● Work instruction: Return each record word for word and omit the pictures.
[Data provided — start]
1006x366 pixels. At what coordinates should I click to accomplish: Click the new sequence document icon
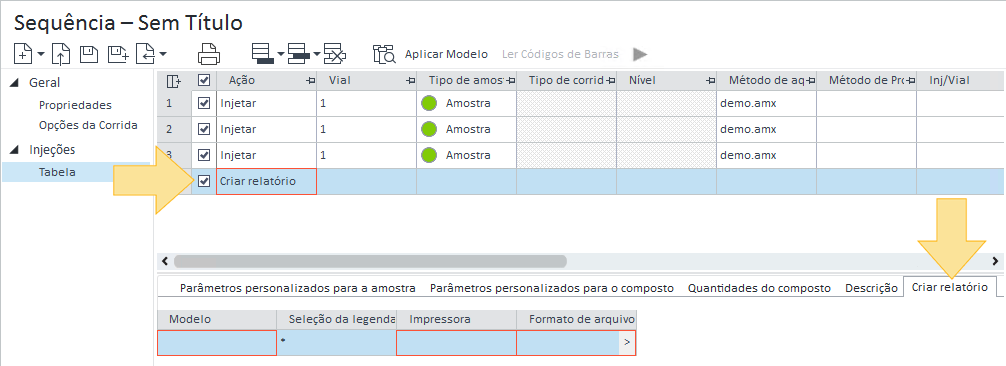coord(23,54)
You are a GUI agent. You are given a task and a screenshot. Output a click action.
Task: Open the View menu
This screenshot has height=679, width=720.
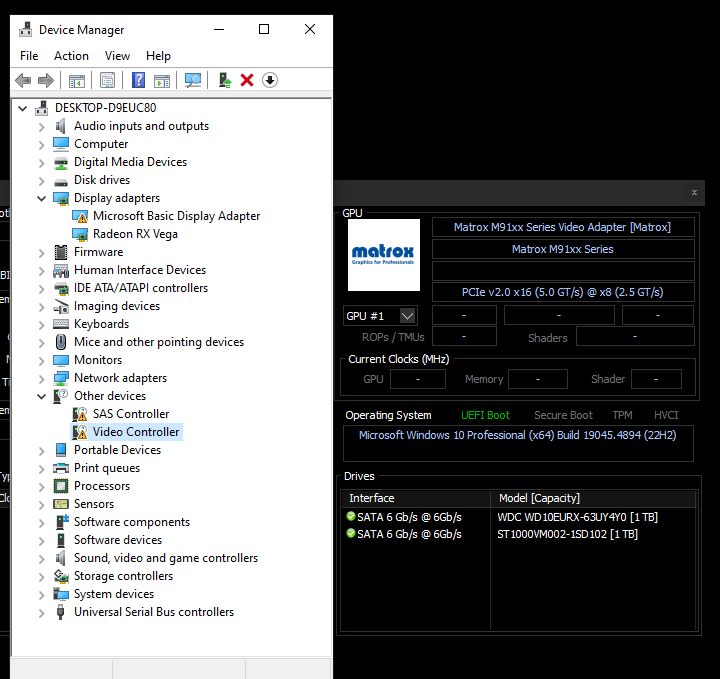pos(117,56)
[Data provided — finish]
● Your solution:
1006x366 pixels. At what coordinates should I click to accomplish: Click the new sequence document icon
coord(23,54)
You are a GUI agent. You are given a task and a screenshot. Output a click action.
Task: Open the View menu
This screenshot has height=679, width=720.
pos(117,56)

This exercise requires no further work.